>> begin SOURCE MATERIAL

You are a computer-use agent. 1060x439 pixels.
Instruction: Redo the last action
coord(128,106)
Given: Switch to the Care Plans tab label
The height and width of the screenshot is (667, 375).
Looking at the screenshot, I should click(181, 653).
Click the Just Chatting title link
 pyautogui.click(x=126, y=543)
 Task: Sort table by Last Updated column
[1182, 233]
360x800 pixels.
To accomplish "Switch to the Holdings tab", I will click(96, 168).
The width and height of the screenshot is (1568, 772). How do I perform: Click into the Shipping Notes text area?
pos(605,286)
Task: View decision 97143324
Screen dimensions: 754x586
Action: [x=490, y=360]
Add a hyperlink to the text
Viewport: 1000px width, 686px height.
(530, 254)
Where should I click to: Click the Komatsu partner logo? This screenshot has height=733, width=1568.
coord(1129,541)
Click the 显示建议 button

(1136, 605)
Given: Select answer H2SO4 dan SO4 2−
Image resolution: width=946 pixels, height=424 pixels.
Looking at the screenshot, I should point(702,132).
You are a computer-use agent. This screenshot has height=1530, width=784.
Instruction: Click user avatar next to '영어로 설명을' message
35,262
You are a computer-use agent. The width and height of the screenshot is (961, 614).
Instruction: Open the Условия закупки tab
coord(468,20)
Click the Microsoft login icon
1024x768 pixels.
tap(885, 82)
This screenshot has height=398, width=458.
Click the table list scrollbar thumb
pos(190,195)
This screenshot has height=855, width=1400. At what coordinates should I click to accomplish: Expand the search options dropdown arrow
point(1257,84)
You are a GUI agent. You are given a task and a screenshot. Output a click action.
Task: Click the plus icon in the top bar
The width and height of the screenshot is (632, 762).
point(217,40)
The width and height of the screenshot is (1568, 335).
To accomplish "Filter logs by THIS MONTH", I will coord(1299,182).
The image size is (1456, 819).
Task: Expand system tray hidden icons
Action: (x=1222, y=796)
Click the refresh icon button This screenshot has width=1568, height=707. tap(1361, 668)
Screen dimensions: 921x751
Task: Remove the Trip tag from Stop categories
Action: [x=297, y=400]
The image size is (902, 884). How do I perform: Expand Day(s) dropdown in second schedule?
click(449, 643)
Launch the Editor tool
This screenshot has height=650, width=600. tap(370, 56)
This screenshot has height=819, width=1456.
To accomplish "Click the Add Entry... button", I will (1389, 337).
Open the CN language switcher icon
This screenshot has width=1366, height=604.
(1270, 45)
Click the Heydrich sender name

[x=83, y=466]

>> end SOURCE MATERIAL

## WORK TO BE COMPLETED
Return every row above without a single change, keeping each line as it stands.

## TASK SOLUTION
You are a computer-use agent. 1060x439 pixels.
Instruction: Redo the last action
coord(128,106)
Given: Switch to the Care Plans tab label
The height and width of the screenshot is (667, 375).
Looking at the screenshot, I should click(181, 653).
Click the Just Chatting title link
 pyautogui.click(x=126, y=543)
 Task: Sort table by Last Updated column
[1182, 233]
360x800 pixels.
To accomplish "Switch to the Holdings tab", I will click(96, 168).
The width and height of the screenshot is (1568, 772). How do I perform: Click into the Shipping Notes text area?
pos(605,286)
Task: View decision 97143324
Screen dimensions: 754x586
Action: [x=490, y=360]
Add a hyperlink to the text
Viewport: 1000px width, 686px height.
(530, 254)
Where should I click to: Click the Komatsu partner logo? This screenshot has height=733, width=1568.
coord(1129,541)
Click the 显示建议 button

(1136, 605)
Given: Select answer H2SO4 dan SO4 2−
Image resolution: width=946 pixels, height=424 pixels.
Looking at the screenshot, I should point(702,132).
You are a computer-use agent. This screenshot has height=1530, width=784.
Instruction: Click user avatar next to '영어로 설명을' message
35,262
You are a computer-use agent. The width and height of the screenshot is (961, 614).
Instruction: Open the Условия закупки tab
coord(468,20)
Click the Microsoft login icon
1024x768 pixels.
tap(885, 82)
This screenshot has height=398, width=458.
Click the table list scrollbar thumb
pos(190,195)
This screenshot has height=855, width=1400. At what coordinates should I click to accomplish: Expand the search options dropdown arrow
point(1257,84)
You are a GUI agent. You are given a task and a screenshot. Output a click action.
Task: Click the plus icon in the top bar
The width and height of the screenshot is (632, 762).
point(217,40)
The width and height of the screenshot is (1568, 335).
To accomplish "Filter logs by THIS MONTH", I will coord(1299,182).
The image size is (1456, 819).
Task: Expand system tray hidden icons
Action: (x=1222, y=796)
Click the refresh icon button This screenshot has width=1568, height=707. tap(1361, 668)
Screen dimensions: 921x751
Task: Remove the Trip tag from Stop categories
Action: [x=297, y=400]
The image size is (902, 884). How do I perform: Expand Day(s) dropdown in second schedule?
click(449, 643)
Launch the Editor tool
This screenshot has height=650, width=600. tap(370, 56)
This screenshot has height=819, width=1456.
To accomplish "Click the Add Entry... button", I will (1389, 337).
Open the CN language switcher icon
This screenshot has width=1366, height=604.
(1270, 45)
Click the Heydrich sender name

[x=83, y=466]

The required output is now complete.